Around the neighborhood I always heard people talk about Doyle; it was mostly the older guys though. At times I would see him early in the evening come by the schoolyard during the Holy Name summer league; he’d drive down Howard Place in his police cruiser and stop in the middle of the street to survey the scene. Once there was a brawl on the corner of 9th avenue and Prospect avenue between some neighborhood tough guys and sure enough as soon as Doyle appeared, everything calmed down.
I can recall Doyle pulling up to the parkside one night between 10th avenue and the Circle while a bunch of people hung out; I must of been 14. Most were holding brown paper bags filled with cans of beer. Doyle got out, asked who owned the beer and after no one answered, proceeded to pick them up and dump them all out.
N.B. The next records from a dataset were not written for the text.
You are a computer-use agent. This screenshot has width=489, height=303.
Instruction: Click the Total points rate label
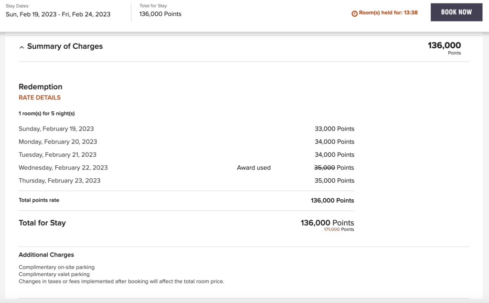[x=39, y=200]
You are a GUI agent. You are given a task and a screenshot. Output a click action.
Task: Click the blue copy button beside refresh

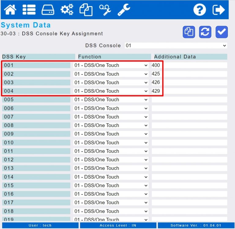[x=189, y=32]
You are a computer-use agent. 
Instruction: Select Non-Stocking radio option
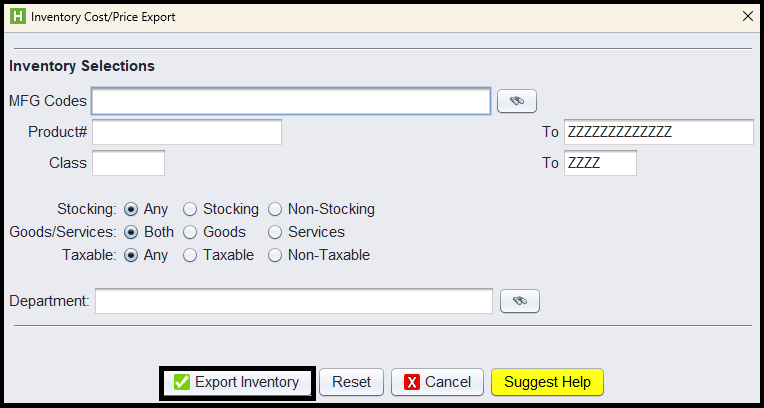[275, 210]
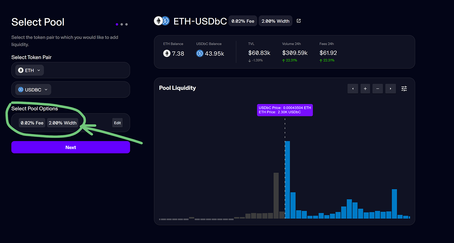
Task: Pan the liquidity chart right
Action: (x=390, y=89)
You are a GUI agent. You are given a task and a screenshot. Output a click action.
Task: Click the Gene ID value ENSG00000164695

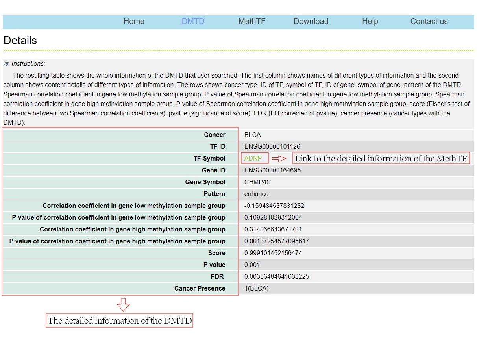(272, 170)
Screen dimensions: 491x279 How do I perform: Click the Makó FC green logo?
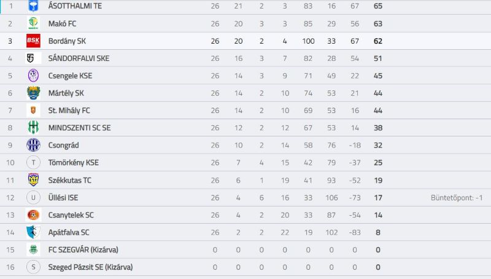[33, 23]
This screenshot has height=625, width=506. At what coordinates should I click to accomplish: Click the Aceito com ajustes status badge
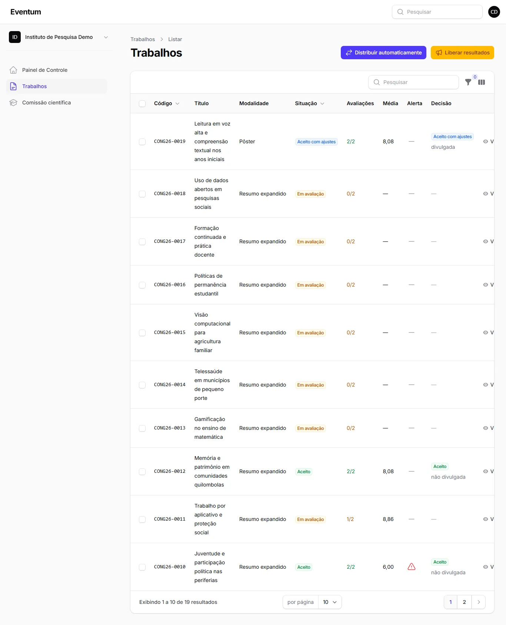pyautogui.click(x=316, y=142)
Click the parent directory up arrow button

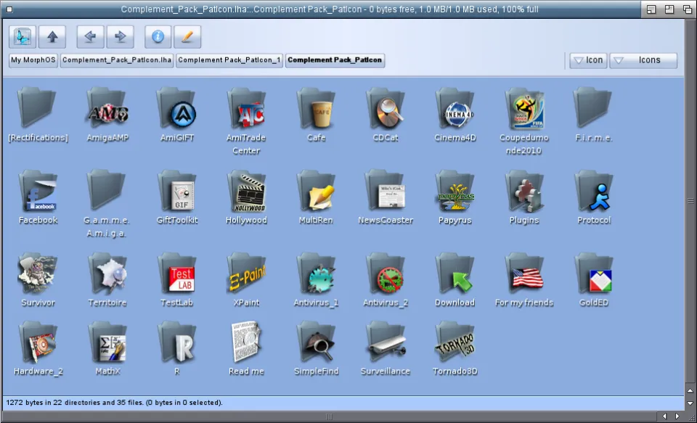[x=52, y=36]
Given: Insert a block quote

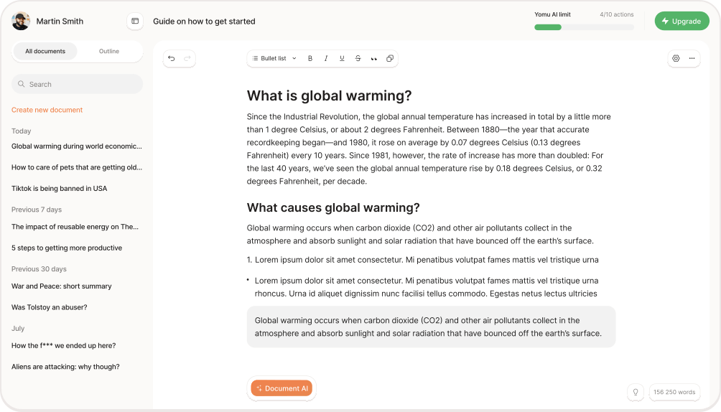Looking at the screenshot, I should click(x=374, y=58).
When the black and white cruiser pulled up, double parked on Prospect Park Southwest and before he could get out, you had guys placing their bags down on the ground behind the wooden benches, behind the back tire of a parked car, but sure enough, the Mediator sniffed them out.
Other memories of Officer Doyle were of him breaking up a poker game on Howard Place. He didn’t mess with the money in the middle of the circled group, he just told everyone to break it up and take a walk.
There was an interesting story I once heard a long time ago that he grabbed someone on the street because the guy was mouthing off on the avenue. Doyle the deviant one, threw him in the backseat of the cop car and drove down to 4th avenue and 21 street. As they arrived, Doyle uncuffed the guy, kicked him in the ass and told him to walk home. Denis Hamill of the New York Daily News and former resident of the neighborhood once wrote in a column that Doyle would drive the late Joey Corrar all the way out to the piers in Canarsie and leave him there without any carfare or shoes. Imagine that happening today? There’d be lawsuits galore!
I’m sure Doyle was a good dude. He was probably just looking out for the best interest of the local teenagers. He was an old-fashioned, hard-assed, New York City police officer.
I would love to hear stories from the neighborhood folks on their encounters with Officer Doyle.
“Gee officer Krupke, we’re down on our knees – ’cause no one wants a fellow with a social disease” Do you recall that line in a hit musical?
Well that’s how I kinda felt this morning.
This morning I was walking to my local cafe for some java (and to compose this entry). It was a bit chilly, chance of rain and somewhere in the low 40’s. With laptop case thrown over my shoulder, I saw a squad car approaching. I waved to him while he cruised down the street.
The cop actually looked at me, and didn’t bat an eyebrow! Kept his hand on the steering wheel.
Which made me think, ‘what, people don’t wave to police officers anymore’?